Mam luksus w pracy i to siebie cenię. Luksus ów to dzieło przypadku...

- ten zachorował, a tamten poszedł na emeryturę...

Jednej rzeczy nie lubię, gdy mi ciuchy śmierdzą papierosami. Staram się tego unikać, ale naprawdę, kiedy palacz fajny, świetnie się z nim gawędzi, to może i palić... mój serdeczny kumpel, z którym pisujemy sprawy pewne, kopci jak najęty, ja kaszlę (nie złośliwie), bo naprawdę tak się dzieje, że zaczyna mnie drapać w gardle, ale ważniejsze są dyskusje niż obrażanie się. Potem piorę potem ciuchy i już...

Niepalący muszą dać trochę luzu palącym, a palący muszą okazywać trochę szacunku i nie obkopcać i wędzić wszystko i wszystkich, bo oni muszą.

 Czy nauczyciel powinien palić... nie wiem. Ale na pewno nie powinien mówic o szkodliwości nałogu, chyba że przyniesie właśne zdjęcia rtg i będzie...

 

;-)

Marek Pleśniar19-02-2005 11:04:48   [#48]
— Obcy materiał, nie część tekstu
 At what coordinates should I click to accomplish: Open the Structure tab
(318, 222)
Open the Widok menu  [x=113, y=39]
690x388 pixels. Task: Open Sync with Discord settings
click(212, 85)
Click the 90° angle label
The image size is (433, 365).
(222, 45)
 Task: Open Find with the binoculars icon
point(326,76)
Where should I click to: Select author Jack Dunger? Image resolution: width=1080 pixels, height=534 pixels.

"Niepalący muszą" ? Guzik:-)

poprę pracodawcę, który zada kandydatowi do pracy w szkole pytanie:

Czy pali Pan/i:

a) umiarkowanie

b) dużo)

c) mało

d) wcale

a następnie odrzuci oferty w których odhaczono odpowiedzi: a, b, c

Jestem więc za doborem naturalnym w rynku pracy;-)

Nic to nie ma do "jakości" człowieka który pali. Pracodawcy nic do tego i na szczęscie.

ps. Tylko jak to się ma do już palących, któzy kopcą tym niepalącym z doboru naturalnego?

No cóż, selekcja tego typu ma to do siebie, że trwa eony;-)

Gaba19-02-2005 11:24:05   [#49]

ja to chyba już napisałam, że jeżeli mam dwóch równych... na stanowisko wybiorę niepalącego!

 

to powinni młodzi pisac w swoich CV!

Arwena19-02-2005 11:33:54   [#50]

Marku,

1. Wydaje mi się że Twoja propozycja to trochę wylewanie dziecka z kąpielą. Usuwając ze szkoły palących nauczycieli pozbędziemy się często dobrych pracowników, na ich miejsce przyjmując gorszych, ale niepalących.
2. Czytałam w jakiejś mądrej książce ( skleroza, nie pamiętam jakiej), że niektórzy ludzie mają coś w rodzaju wrodzonej skłonności do nałogu. Jeżeli u takiego stłumi się jeden nałóg, to po pewnym czasie delikwent wpada w następny, często dużo gorszy w skutkach.
3. Czy nie wystarczy nie palić przy niepalących?